No podríamos concebir el mundo sin música: cuando estamos alegres, la ponemos a todo volumen y bailamos frente al espejo; cuando estamos tristes y deprimidos, escuchamos blues o a Radiohead y lloramos sin parar hasta entrar en catarsis; cuando vamos en la micro o el metro y miramos por la ventana imaginándonos cosas que nunca pasaron; o simplemente cuando caminamos por la calle con nuestros audífonos pensando que, esa canción en particular, es parte de la banda sonora de nuestra vida.

Pensar en cuando éramos adolescentes y la música era el fundamento de las muchas tribus urbanas con las que convivíamos diariamente. Si fuiste punketa, metalerx, raperx, andinx, cumbierx, otaku, pokemon, grunge, indie, rockerx, poperx, rude girl o rude boy, rasta, electrónicx, salserx o folckóricx, es porque viviste -y probablemente has vivido- toda tu vida bajo la influencia de la música. Es parte de ti, te identifica, te da un sentido de pertenencia y te configura como ser humanx. Se entreteje con tu personalidad, te traslada a momentos determinados de tu vida y vuelves a re-construirte a partir de esos recuerdos. 
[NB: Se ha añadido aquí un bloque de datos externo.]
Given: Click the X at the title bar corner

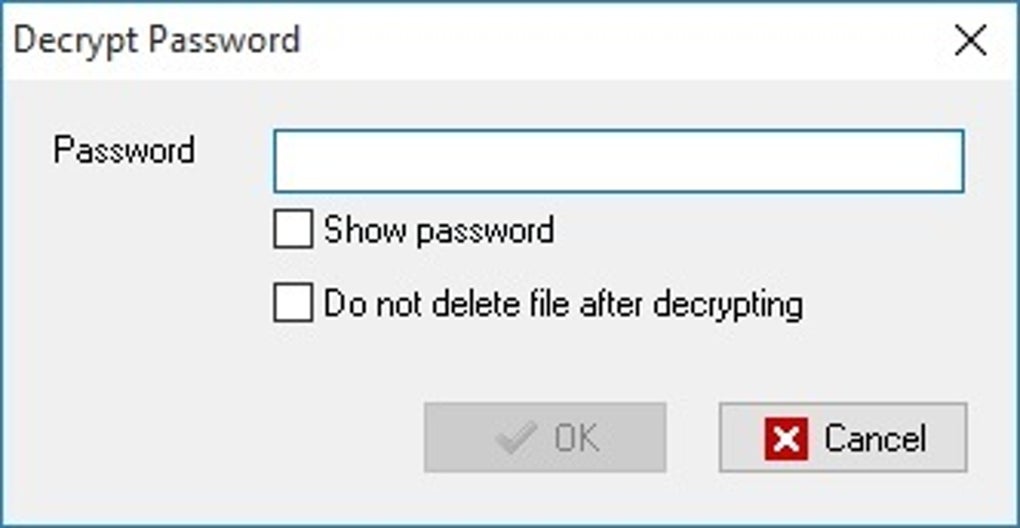Looking at the screenshot, I should [970, 41].
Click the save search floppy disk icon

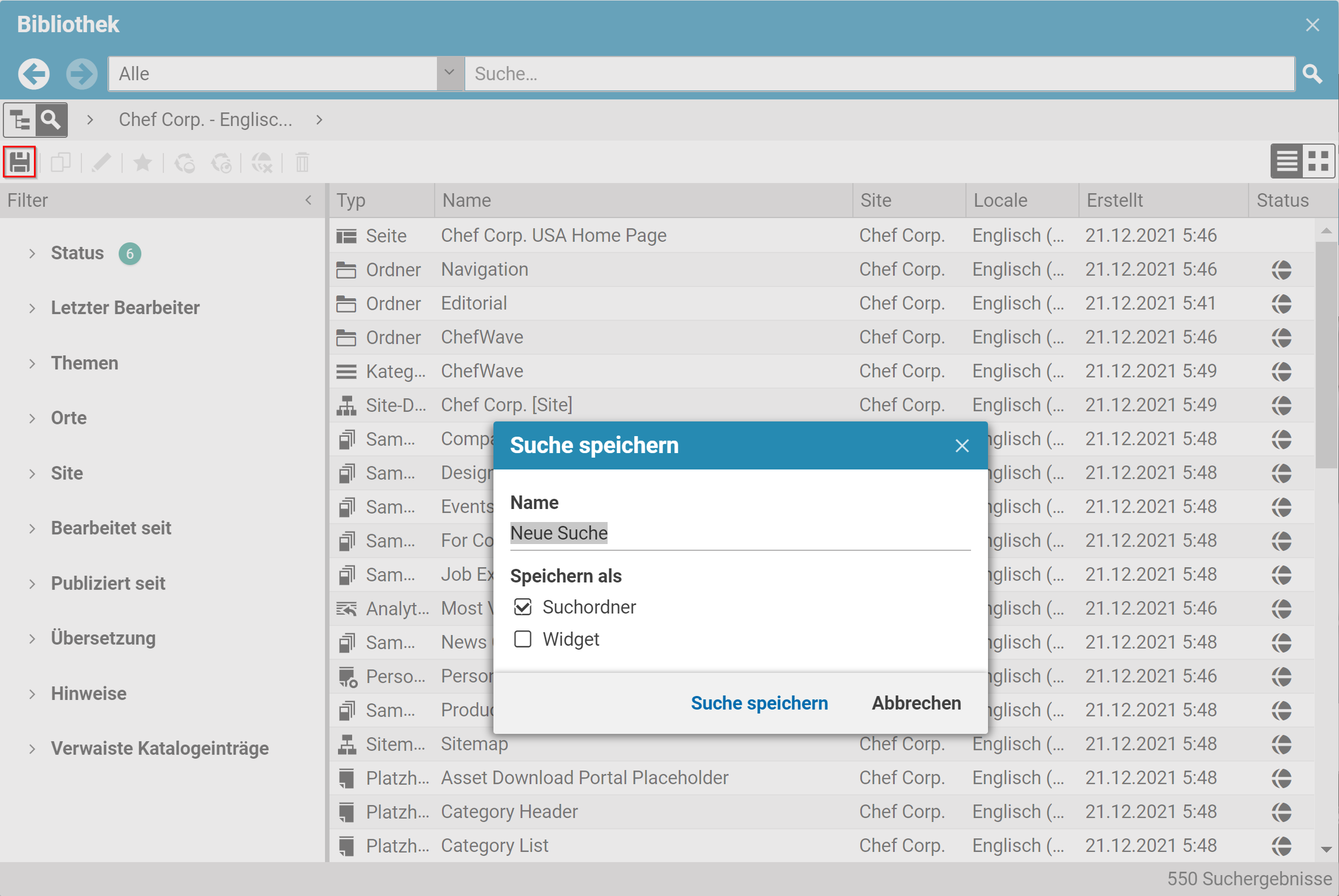[x=20, y=163]
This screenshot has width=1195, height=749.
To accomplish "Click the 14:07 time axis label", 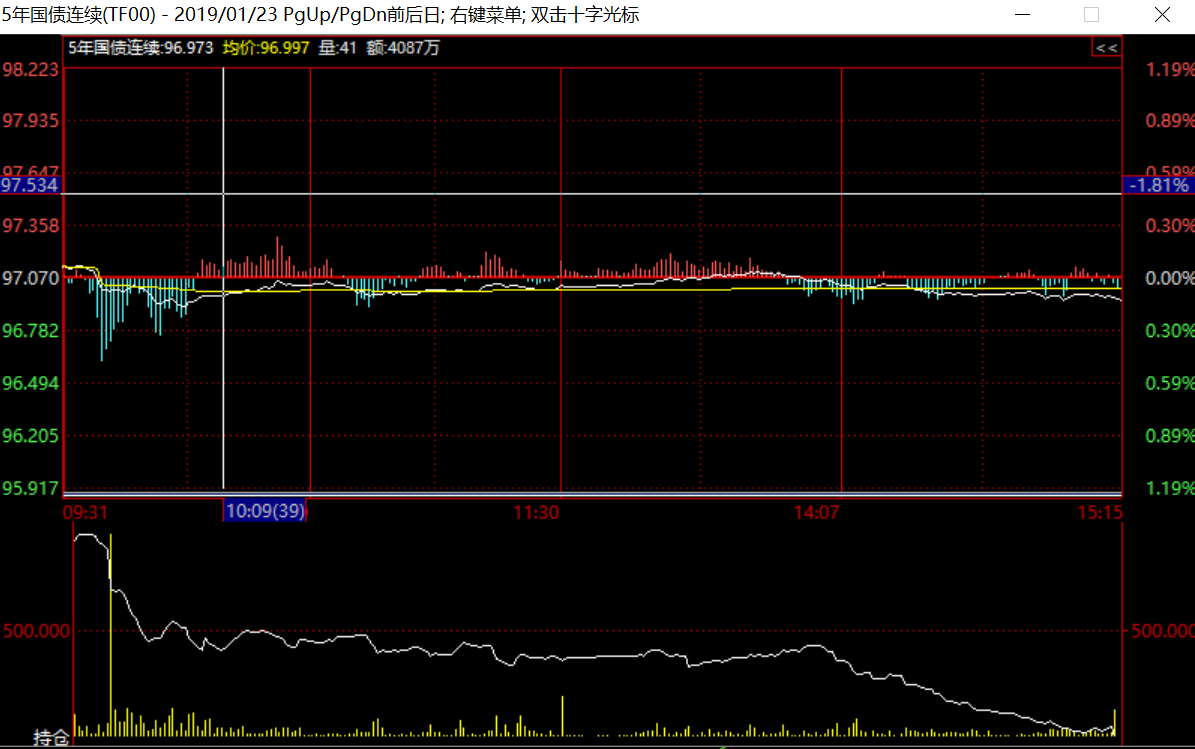I will (816, 512).
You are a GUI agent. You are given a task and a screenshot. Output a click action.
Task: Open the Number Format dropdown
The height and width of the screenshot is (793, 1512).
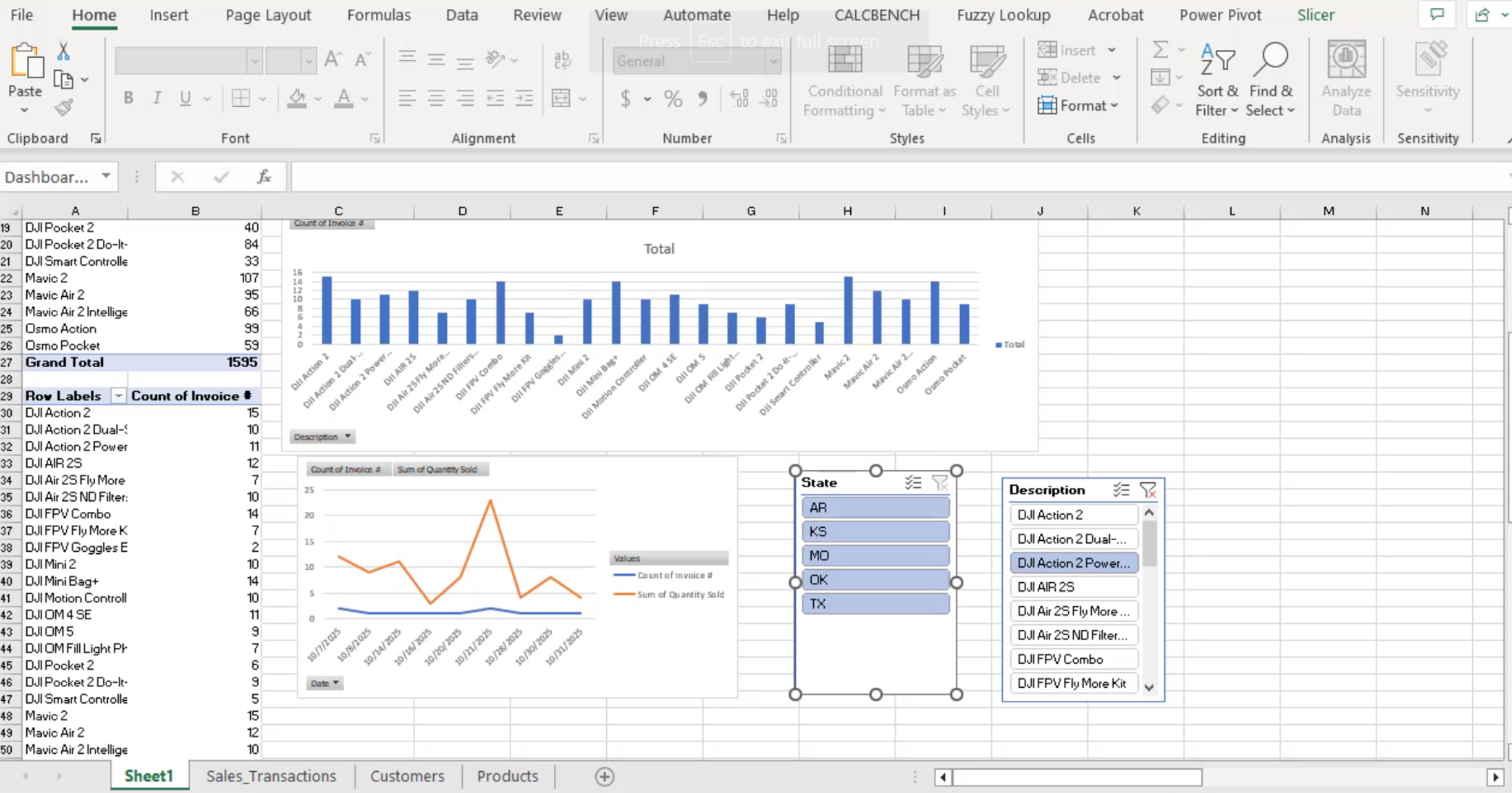[774, 61]
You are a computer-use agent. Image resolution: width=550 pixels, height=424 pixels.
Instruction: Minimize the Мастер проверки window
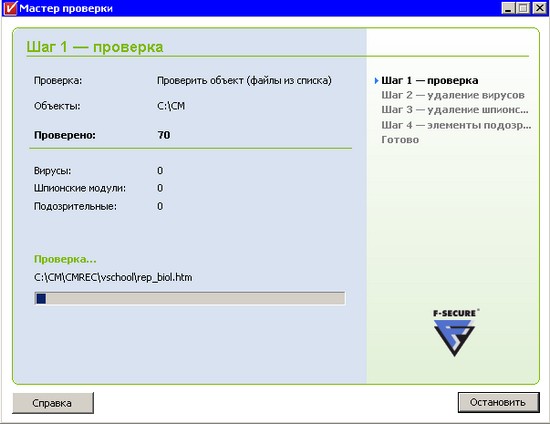(x=508, y=8)
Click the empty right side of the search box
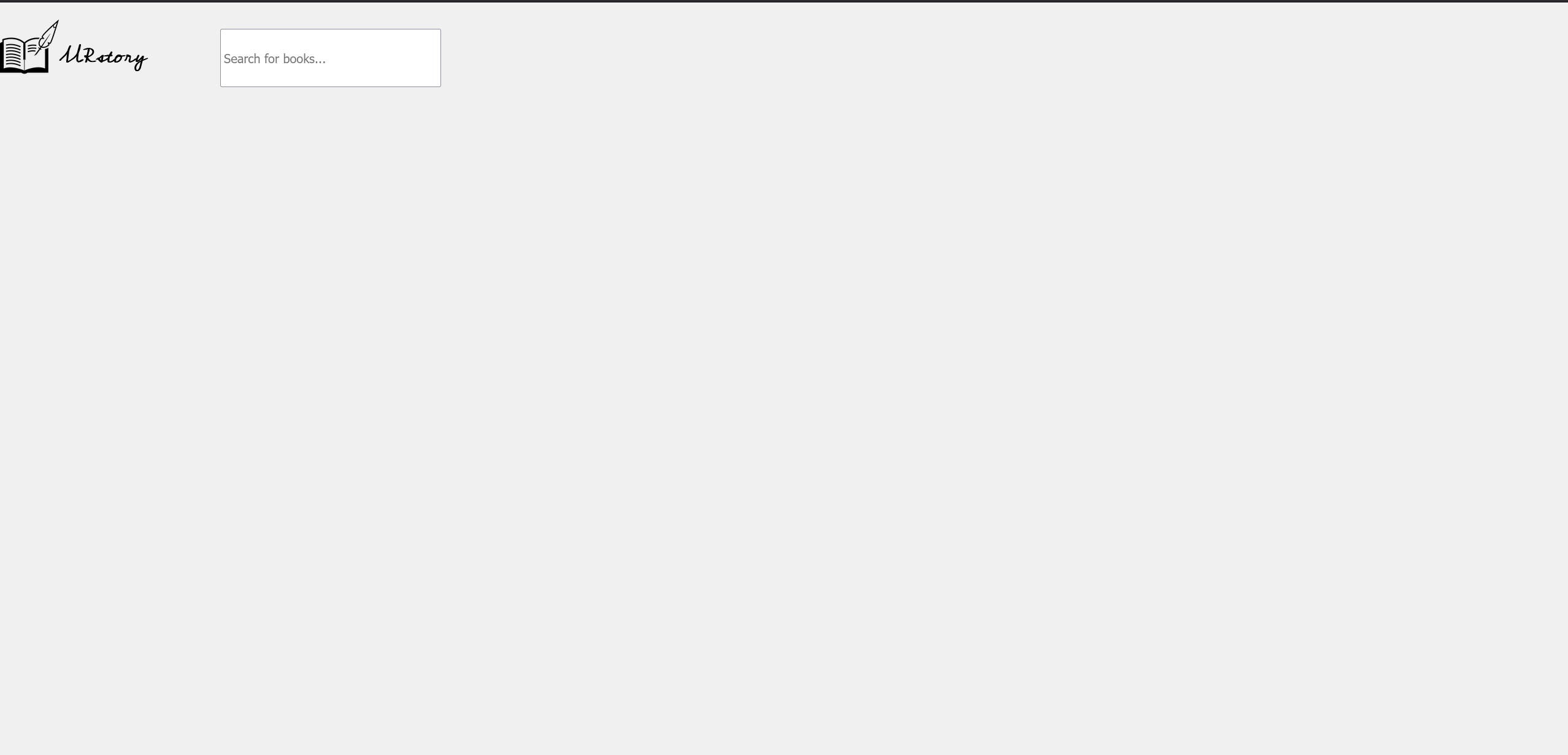The height and width of the screenshot is (755, 1568). pyautogui.click(x=386, y=58)
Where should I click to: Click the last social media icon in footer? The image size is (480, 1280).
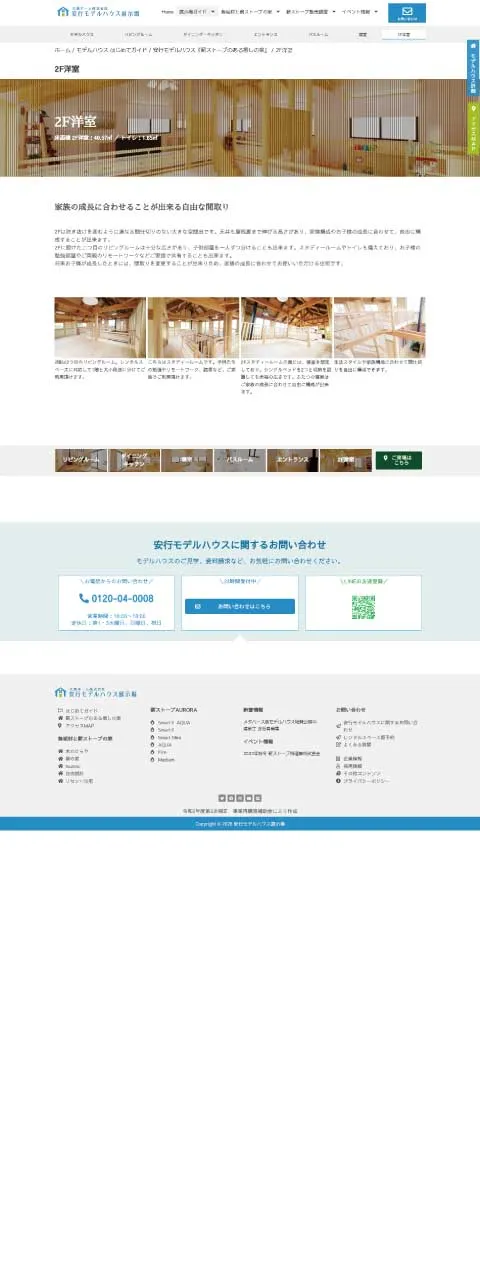coord(258,797)
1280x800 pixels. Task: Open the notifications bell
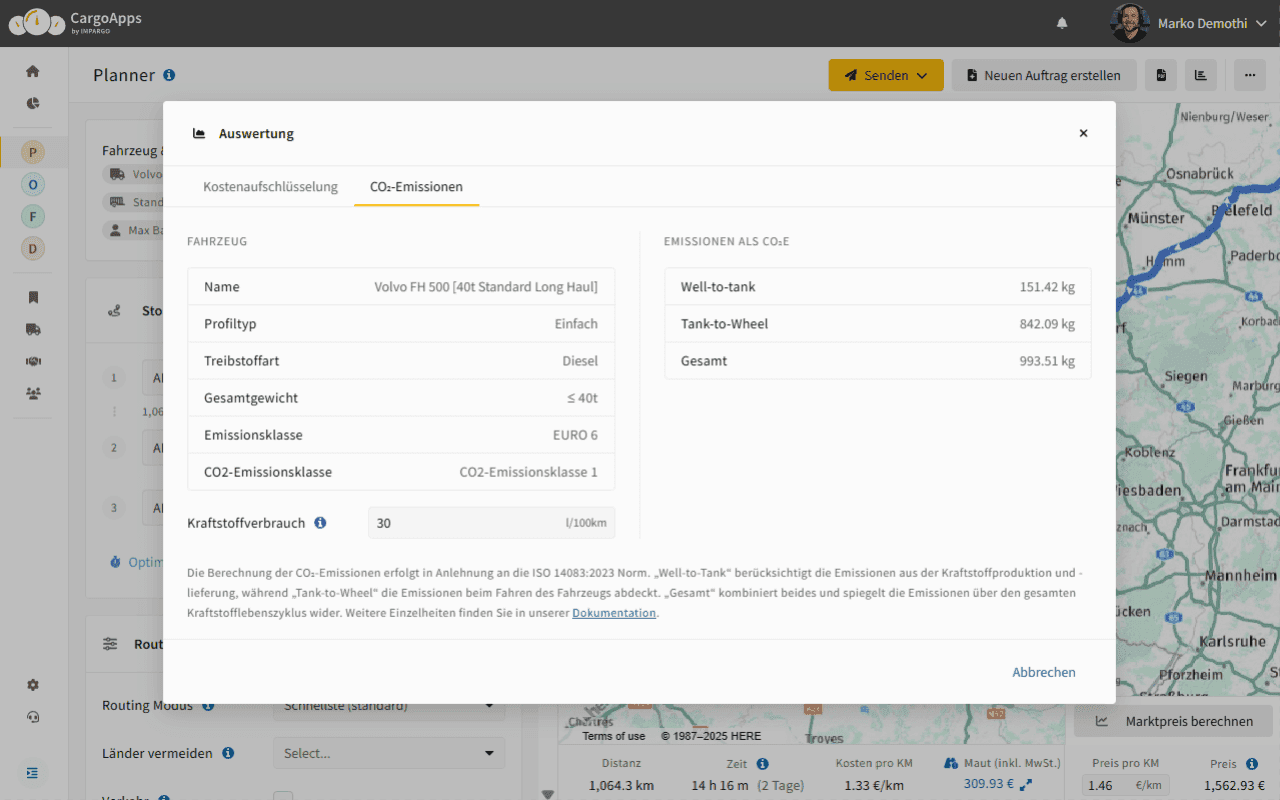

Vives en un eterno loop, con las mismas canciones que te marcaron y que vuelven una y otra vez, siempre de forma distinta porque tienen otro sentido, completamente nuevo, ahora que estás envejeciendo y has cambiado tu forma de ser y de pensar. Pero no tu música, tu música no envejece ni cambia, la música que te ha acompañado toda tu vida sigue ahí, intacta, al igual que esos recortes fugaces de memorias que te vienen a visitar de vez en cuando: cada vez que te quedas solx o te re-encuentras con alguien, cada vez que celebras tu cumpleaños con tus amigxs o piensas en aquellas personas que ya no están aquí. La música vuelve y te activa, y re-vives, cada vez que les das play a esa canción.